The complex web of quotas, set-asides, and preferences that we have today were originally strategies for solving a real, pressing problem at a specific point in time. In the 1960s the United States was beginning the long-overdue process of bringing Americans of sub-Saharan African descent, most of whose ancestors were brought here forcibly as slaves, into the mainstream of American society after a century of having been excluded legally. Sadly, we balked. Rather than addressing the problem at hand we corporately decided to avoid it yet again, this time by importing a large, more docile labor force, mostly from Mexico. This new population had not suffered the problems of the descendants of slaves but opportunists among them decided to pretend that they had.

Unsurprisingly, an entire industry has grown up around these strategies and equally unsurprisingly people who are completely undeserving of the benefits of the strategies want them.
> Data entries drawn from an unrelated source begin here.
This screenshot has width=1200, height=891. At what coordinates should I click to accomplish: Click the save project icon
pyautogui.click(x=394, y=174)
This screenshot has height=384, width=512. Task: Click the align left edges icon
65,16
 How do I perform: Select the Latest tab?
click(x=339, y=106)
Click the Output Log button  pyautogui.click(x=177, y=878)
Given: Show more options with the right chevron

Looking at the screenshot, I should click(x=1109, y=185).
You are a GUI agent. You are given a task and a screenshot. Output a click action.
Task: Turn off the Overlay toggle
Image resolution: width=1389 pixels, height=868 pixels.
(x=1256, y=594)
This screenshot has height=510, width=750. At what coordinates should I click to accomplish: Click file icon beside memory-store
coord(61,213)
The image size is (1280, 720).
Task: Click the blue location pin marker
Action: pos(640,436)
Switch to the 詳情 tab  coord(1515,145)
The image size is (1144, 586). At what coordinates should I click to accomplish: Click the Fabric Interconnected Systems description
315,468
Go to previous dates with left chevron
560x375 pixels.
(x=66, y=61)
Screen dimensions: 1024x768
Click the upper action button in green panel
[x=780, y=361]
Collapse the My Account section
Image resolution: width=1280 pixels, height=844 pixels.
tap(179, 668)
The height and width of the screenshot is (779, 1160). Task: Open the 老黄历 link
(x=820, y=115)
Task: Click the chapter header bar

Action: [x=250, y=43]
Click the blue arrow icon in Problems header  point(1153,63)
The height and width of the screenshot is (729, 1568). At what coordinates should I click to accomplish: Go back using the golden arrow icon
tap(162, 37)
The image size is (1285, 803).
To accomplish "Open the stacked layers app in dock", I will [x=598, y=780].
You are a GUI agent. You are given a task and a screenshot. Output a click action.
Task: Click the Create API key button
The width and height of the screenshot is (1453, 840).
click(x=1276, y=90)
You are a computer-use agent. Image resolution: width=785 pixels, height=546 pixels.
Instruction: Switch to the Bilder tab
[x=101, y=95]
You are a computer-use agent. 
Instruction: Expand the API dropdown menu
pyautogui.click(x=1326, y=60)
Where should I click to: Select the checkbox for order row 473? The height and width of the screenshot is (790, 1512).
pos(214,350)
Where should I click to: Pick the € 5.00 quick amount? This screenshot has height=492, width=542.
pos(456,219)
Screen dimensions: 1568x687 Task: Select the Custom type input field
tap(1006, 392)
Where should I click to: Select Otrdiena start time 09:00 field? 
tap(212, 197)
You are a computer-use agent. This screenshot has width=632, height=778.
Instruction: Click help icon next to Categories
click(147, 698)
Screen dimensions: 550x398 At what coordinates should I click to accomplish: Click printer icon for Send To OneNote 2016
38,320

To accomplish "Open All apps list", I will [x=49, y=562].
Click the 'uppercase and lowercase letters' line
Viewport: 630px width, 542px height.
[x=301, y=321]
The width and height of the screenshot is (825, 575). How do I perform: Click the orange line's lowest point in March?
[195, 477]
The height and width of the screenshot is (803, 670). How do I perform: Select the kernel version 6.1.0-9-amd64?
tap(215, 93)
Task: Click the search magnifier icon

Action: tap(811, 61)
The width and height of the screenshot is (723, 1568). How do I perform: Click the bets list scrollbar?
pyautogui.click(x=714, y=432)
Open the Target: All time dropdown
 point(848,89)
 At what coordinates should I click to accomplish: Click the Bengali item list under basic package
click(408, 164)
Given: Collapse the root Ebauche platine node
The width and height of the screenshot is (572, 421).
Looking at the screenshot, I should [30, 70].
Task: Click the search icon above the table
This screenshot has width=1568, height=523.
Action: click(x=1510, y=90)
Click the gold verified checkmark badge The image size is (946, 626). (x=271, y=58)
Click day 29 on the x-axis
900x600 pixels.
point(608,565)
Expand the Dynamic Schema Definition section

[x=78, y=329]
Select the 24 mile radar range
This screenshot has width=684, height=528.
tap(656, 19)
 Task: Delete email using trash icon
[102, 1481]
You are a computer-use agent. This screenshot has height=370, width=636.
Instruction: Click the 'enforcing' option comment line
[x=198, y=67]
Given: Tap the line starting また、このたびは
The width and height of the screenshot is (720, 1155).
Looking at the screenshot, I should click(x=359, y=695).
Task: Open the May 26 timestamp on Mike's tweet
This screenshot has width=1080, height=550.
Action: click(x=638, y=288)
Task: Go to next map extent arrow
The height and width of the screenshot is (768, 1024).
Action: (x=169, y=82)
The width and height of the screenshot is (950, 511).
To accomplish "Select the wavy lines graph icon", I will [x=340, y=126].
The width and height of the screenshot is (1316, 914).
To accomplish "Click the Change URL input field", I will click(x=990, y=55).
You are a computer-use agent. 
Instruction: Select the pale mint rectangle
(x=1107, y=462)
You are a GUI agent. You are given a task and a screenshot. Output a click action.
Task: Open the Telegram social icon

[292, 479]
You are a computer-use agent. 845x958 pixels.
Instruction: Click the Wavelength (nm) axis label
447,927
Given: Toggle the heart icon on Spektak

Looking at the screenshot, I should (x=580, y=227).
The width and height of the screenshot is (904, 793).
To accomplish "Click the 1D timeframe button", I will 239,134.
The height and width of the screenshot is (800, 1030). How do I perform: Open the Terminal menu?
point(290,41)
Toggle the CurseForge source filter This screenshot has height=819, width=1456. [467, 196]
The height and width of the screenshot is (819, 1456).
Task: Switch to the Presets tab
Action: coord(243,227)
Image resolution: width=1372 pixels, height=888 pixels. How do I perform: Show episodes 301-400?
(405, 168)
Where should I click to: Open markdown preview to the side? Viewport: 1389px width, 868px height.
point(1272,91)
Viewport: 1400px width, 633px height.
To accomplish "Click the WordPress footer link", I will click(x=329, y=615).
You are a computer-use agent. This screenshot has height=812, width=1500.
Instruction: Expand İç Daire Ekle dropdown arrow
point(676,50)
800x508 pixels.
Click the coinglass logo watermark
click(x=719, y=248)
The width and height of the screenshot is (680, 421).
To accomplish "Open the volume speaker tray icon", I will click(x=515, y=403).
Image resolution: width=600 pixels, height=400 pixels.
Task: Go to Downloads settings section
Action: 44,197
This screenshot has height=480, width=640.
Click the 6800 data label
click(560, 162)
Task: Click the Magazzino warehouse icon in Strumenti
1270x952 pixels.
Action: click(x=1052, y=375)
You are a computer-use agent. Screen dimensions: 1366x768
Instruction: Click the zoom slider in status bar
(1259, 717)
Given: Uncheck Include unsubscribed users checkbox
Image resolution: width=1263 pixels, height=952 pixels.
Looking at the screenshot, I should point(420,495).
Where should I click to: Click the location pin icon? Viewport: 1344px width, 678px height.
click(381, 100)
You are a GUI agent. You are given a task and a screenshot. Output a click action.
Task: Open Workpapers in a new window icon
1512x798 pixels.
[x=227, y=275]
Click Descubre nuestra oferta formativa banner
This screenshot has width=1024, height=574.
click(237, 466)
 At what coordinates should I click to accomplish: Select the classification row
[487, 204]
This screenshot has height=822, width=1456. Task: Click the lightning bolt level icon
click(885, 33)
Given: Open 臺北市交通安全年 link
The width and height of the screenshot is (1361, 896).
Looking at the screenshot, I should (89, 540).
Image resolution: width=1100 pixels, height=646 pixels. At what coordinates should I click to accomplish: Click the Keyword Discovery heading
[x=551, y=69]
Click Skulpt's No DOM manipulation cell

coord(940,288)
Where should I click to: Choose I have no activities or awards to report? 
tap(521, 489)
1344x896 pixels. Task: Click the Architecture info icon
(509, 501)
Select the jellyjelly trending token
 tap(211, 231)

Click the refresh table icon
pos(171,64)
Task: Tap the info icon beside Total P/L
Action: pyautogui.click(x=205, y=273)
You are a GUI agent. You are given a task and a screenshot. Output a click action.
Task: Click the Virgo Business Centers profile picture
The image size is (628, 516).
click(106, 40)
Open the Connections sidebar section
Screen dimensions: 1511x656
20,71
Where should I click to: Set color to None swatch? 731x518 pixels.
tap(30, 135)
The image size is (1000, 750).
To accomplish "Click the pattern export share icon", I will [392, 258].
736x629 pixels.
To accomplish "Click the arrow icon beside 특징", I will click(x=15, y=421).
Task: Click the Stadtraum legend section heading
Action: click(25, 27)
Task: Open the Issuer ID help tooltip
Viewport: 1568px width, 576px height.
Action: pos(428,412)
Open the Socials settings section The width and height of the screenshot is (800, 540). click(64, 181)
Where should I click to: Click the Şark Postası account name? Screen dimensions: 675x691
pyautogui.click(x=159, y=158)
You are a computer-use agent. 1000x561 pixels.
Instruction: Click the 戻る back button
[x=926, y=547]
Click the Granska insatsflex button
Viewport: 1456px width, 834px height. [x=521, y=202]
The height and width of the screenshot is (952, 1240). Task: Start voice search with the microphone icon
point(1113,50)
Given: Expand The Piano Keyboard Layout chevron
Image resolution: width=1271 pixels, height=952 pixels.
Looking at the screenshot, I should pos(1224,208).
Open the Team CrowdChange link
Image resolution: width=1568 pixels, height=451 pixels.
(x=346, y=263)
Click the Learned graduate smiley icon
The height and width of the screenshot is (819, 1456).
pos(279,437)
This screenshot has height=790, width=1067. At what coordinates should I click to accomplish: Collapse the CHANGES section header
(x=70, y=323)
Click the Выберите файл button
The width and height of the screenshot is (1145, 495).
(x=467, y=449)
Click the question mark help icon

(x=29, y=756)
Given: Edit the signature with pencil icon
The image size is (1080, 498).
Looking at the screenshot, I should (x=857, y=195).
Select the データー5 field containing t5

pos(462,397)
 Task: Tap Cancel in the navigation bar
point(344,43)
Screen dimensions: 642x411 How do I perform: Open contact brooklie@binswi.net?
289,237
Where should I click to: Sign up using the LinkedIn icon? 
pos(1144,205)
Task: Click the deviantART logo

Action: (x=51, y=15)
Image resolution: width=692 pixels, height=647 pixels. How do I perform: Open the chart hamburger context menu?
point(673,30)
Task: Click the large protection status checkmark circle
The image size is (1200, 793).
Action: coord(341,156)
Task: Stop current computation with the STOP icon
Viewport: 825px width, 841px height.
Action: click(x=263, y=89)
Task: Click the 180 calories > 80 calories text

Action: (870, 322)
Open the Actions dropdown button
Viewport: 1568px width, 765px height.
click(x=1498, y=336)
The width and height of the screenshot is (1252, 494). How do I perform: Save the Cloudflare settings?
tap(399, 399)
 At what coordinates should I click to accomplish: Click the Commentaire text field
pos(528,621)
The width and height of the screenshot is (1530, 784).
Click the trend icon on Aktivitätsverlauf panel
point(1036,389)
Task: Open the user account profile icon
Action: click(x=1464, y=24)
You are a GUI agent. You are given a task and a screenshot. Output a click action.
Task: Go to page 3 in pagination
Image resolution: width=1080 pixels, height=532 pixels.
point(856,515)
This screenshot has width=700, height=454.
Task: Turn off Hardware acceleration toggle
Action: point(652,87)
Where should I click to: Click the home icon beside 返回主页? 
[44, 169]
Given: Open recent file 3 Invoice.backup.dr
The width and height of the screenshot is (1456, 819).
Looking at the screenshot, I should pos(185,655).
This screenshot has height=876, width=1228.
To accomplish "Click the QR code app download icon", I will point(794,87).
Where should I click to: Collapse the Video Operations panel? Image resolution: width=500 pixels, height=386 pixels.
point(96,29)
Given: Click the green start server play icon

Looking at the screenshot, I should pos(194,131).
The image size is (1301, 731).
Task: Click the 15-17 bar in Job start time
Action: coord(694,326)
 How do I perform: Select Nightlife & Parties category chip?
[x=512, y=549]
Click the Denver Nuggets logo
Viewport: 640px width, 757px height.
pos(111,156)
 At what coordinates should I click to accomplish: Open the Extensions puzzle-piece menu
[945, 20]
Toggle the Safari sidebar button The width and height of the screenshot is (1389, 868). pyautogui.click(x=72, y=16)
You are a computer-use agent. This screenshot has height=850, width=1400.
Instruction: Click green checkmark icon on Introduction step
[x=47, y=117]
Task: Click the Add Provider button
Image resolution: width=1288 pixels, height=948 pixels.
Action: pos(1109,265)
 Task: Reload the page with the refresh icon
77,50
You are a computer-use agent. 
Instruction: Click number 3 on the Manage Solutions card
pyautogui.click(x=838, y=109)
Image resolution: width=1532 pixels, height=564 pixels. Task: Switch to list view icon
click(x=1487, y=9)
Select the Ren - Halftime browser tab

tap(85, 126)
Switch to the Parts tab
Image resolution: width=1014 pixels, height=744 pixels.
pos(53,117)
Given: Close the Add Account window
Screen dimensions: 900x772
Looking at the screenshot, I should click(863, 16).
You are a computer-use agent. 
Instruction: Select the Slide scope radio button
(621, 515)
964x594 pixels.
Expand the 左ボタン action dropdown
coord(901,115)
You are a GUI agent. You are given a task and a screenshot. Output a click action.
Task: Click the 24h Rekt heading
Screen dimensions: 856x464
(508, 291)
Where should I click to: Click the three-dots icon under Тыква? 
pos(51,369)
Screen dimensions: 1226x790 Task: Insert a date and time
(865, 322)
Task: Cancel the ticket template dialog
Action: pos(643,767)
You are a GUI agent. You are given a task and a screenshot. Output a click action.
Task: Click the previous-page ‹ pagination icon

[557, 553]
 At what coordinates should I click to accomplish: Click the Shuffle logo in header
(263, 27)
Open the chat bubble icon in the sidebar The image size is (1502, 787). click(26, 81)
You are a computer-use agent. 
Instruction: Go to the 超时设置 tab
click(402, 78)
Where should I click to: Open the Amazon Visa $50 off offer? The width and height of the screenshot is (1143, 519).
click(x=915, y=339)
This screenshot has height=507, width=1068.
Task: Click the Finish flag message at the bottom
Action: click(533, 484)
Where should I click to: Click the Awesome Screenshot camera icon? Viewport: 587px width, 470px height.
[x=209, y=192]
Fast forward to today and add a dash of folk postmodernism, a culture of being rewarded simply for showing up, and a sense of entitlement and biography, effort, or ability no longer matter. You don’t need to be the descendant of slaves, have a Native American heritage, come from a Jewish family, be the smartest kid in the class, be a gifted cellist, being the winner of the race, or carry the burdens that any of those realities bring with them to imagine that you are and you do, simultaneously vitiating the effectiveness of policy, trivializing the experiences of those who genuinely have those experiences, and taking something you don’t deserve.

It’s a Brave New World. Just imagine.